Cadillac this week revealed its Lyriq crossover, the first of a coming stable of electric vehicles (EVs) from Cadillac and GM’s other brands. And although Cadillac already trails many other luxury-brand rivals in launching an EV, the Lyriq – which Cadillac for now is choosing to call a “show car” – will not be in showrooms until sometime in late 2022.
The midsize, five-passenger crossover is built on GM’s dedicated EV architecture and will be powered by the company’s new Ultium lithium-ion battery system in an approximately 100-kW pack capacity that is claimed to provide up to 300 miles (482 km) of driving range. The Lyriq also will be fitted with the latest version of GM’s Super Cruise (SAE Level 3) assisted-driving capability that adds automatic lane-changing to the hands-off driving experience on approximately 200,000 miles (321,868-km) of high-definition-mapped U.S. roads.
In a release in conjunction with the Lyriq’s unveiling, Cadillac said the crossover will offer DC fast-charging capability at “over 150 kW” and Level 2 charging at up to 19 kW. The Lyriq’s 100-kW battery capacity currently would place it in the top echelon of production EVs, but luxury makers such as Porsche and Tesla already offer respective DC charging at rates of up to 270 kW and 200 kW. At least one DC charging network has 350 kW units in operation in the U.S.
GM engineers have said, however, that both the Ultium batteries and the Lyriq’s platform have been designed for maximum flexibility and future-proofing, so it could be assumed the crossover’s capabilities may expand before it is finalized for production some two years from now. “We developed an architecture specifically for EVs,” said Jamie Brewer, Cadillac Lyriq chief engineer, in a release. “It is not only an exceptional EV, but first and foremost a Cadillac.”

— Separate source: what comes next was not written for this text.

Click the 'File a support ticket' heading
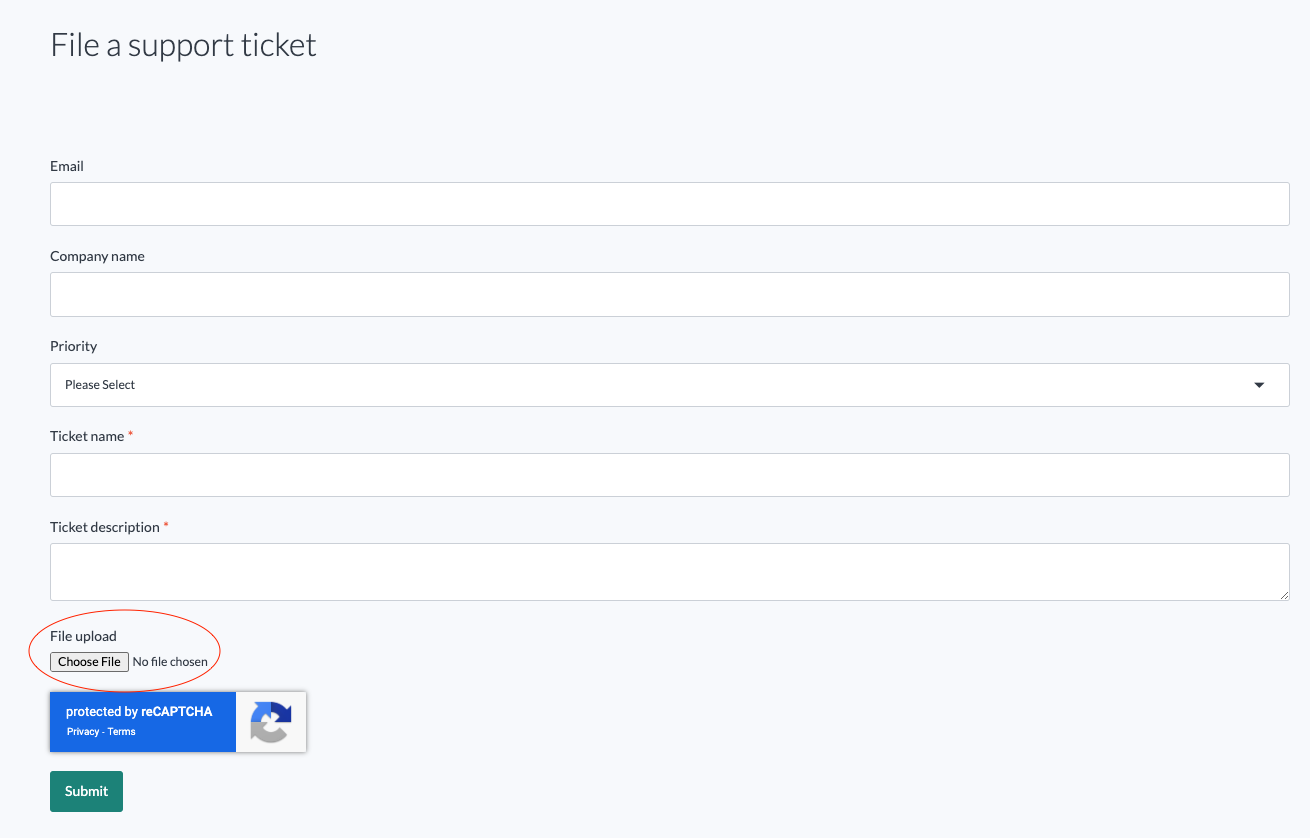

The Ultium battery chemistry of nickel-cobalt-manganese-aluminum (NCMA) relies on aluminum in the cathode to help reduce the loading of rare-earth materials such as cobalt. GM has said Ultium cuts cobalt content by some 70% compared to current GM batteries. The flat, pouch-shaped Ultium form factor incorporates the battery electronics in the cell modules, which engineers said eliminates nearly 90% of battery pack wiring.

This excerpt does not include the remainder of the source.